Plenary Session 9: Information Disorder and the Role of Civics
The Earth is flat; the moon landing was faked; COVID vaccines change your DNA; Pineapple belongs on pizza?! Our open society is constantly bombarded with disinformation, some of it even deliberately driven by malign actors. But with trust in institutions of all types eroding, who can our society turn to for truth? When only a third of those raised and educated here can pass the US citizenship test, do we even truly understand the functions of our own government and society?
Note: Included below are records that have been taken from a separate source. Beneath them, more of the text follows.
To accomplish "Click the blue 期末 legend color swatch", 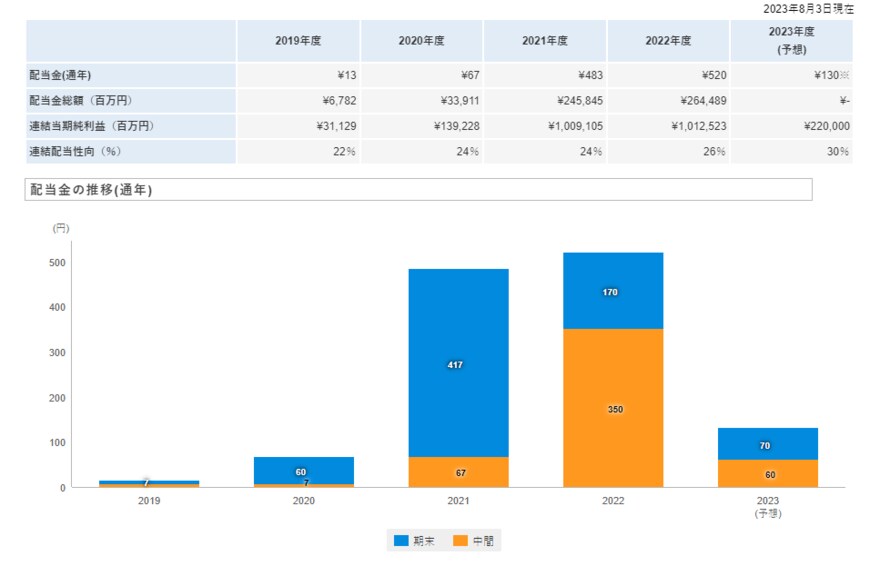I will tap(401, 541).
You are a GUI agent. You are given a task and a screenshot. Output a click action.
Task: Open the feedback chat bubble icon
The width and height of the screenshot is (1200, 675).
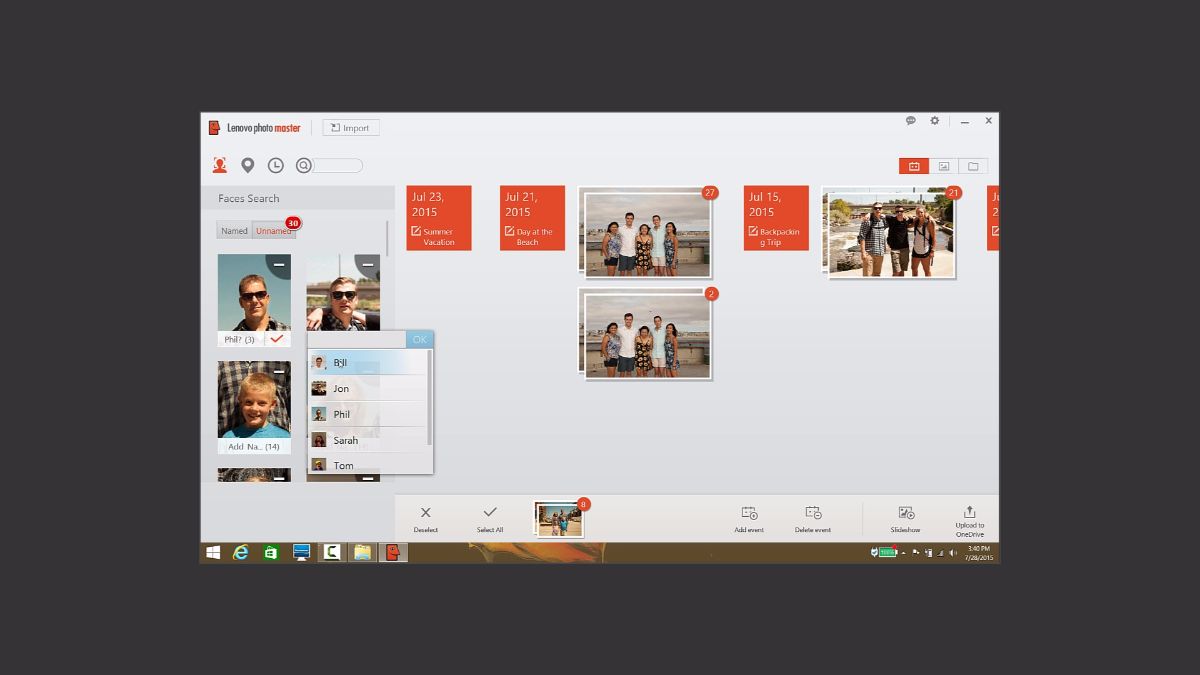coord(911,121)
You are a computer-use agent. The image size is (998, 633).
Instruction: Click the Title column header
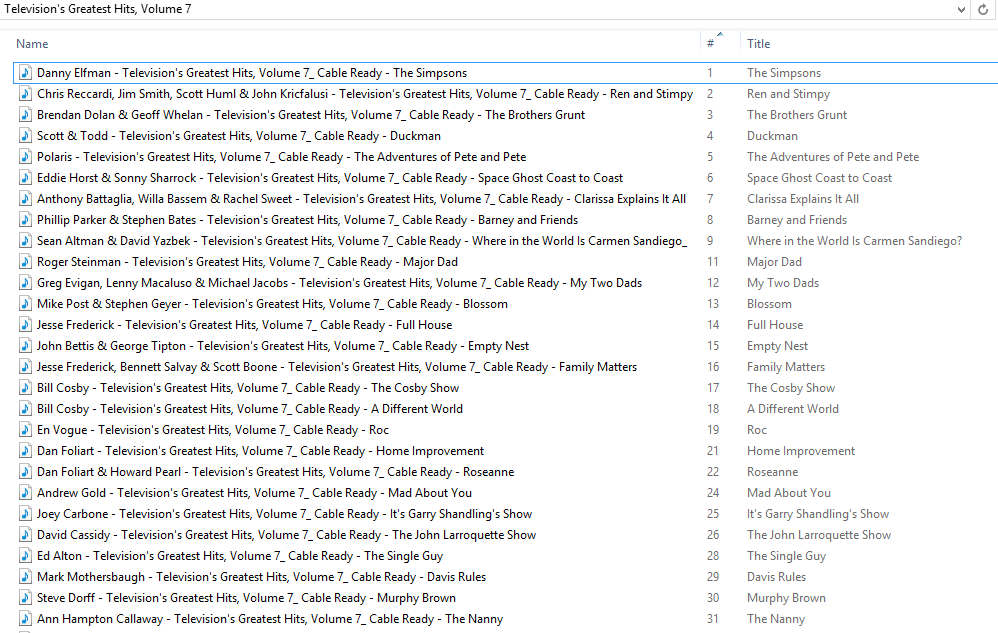759,44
Plenary Session 4: Looking Inward Addressing Domestic Violent Extremism
The Homeland Security Enterprise was built with an initial focus on external threats and natural disasters. In the past 20 years, most attacks in the US have come from domestically radicalized individuals and we are seeing an increase in hate groups motivated toward violence. How are we working to address radicalization of all stripes? Can the federal counterterrorism enterprise support domestic operations while keeping with our national core values?